= Problems and tasks =
[A] Using the passage on Buffett's agricultural university, answer each question briefly:
(i) What did Buffett say his job was?
(ii) When did Buffett first have the idea of creating an agricultural university in Africa?
(iii) In which country did Buffett decide to build the school?
[B] Duplicate the section of the passage on Buffett's agricultural university that begins with the words "When I asked" and ends with "leader of Zimbabwe.)".

— START OF Source —

When I asked Buffett about Kagame’s human rights record, he said that “it’s not my job to judge him. My job is to invest in a place where I can have an impact.” Buffett said he’d learned a lot about African leaders from many years of traveling the continent. “You can have a Kagame or you can have a Mugabe; there’s not a lot in between.” (Robert Mugabe was the long-time corrupt leader of Zimbabwe.) 

Thinking big

Buffett said that he first had the idea of creating an agricultural university in Africa in the early 2000s. Such schools have long existed in the U.S., starting with land grant universities, and helped fuel the country’s rise as an agricultural powerhouse. But these training institutions are in short supply in Africa, even though most people who live on the continent make their living from farming. 

Buffett settled on building the school in Rwanda, and also backing NAICO, after “two decades of learning and funding” across Africa. “We picked the place where we can get this done.”

— END OF Source —
— START OF Data supplied —

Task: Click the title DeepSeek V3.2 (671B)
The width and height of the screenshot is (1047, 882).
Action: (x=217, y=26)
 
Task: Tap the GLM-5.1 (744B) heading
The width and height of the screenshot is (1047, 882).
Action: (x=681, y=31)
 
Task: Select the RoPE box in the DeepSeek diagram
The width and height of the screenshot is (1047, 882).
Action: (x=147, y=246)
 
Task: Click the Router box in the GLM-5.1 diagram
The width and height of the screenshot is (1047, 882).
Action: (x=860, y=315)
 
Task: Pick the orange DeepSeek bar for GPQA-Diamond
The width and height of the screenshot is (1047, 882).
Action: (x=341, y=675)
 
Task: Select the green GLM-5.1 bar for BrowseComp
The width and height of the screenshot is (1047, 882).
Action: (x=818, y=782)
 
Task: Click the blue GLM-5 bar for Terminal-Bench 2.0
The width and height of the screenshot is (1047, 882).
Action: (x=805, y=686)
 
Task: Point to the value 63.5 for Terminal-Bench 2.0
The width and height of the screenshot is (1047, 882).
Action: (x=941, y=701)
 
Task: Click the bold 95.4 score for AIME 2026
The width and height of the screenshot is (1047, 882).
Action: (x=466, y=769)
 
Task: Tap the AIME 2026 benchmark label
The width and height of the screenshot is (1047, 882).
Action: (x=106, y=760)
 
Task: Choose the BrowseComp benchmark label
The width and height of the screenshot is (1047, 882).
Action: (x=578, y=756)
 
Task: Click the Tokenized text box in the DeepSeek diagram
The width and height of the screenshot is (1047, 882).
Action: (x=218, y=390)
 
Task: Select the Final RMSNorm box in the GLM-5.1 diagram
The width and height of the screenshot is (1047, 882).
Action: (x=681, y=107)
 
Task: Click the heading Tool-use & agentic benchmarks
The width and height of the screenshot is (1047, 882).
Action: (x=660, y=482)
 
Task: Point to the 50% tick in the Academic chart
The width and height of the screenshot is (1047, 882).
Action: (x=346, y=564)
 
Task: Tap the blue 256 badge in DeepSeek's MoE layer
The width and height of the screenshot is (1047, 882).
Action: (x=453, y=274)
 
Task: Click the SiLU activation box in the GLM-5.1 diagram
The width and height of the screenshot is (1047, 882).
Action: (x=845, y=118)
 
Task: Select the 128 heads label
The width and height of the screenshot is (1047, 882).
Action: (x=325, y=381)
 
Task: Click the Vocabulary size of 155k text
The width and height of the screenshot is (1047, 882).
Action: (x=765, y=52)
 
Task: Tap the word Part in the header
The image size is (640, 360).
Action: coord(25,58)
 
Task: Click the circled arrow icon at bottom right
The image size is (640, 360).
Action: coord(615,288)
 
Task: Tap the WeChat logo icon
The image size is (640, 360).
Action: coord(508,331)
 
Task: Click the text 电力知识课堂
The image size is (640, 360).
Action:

— END OF Data supplied —

= Expected outputs =
[A]
(i) To invest in a place where he can have an impact.
(ii) In the early 2000s.
(iii) Rwanda.

[B]
When I asked Buffett about Kagame’s human rights record, he said that “it’s not my job to judge him. My job is to invest in a place where I can have an impact.” Buffett said he’d learned a lot about African leaders from many years of traveling the continent. “You can have a Kagame or you can have a Mugabe; there’s not a lot in between.” (Robert Mugabe was the long-time corrupt leader of Zimbabwe.)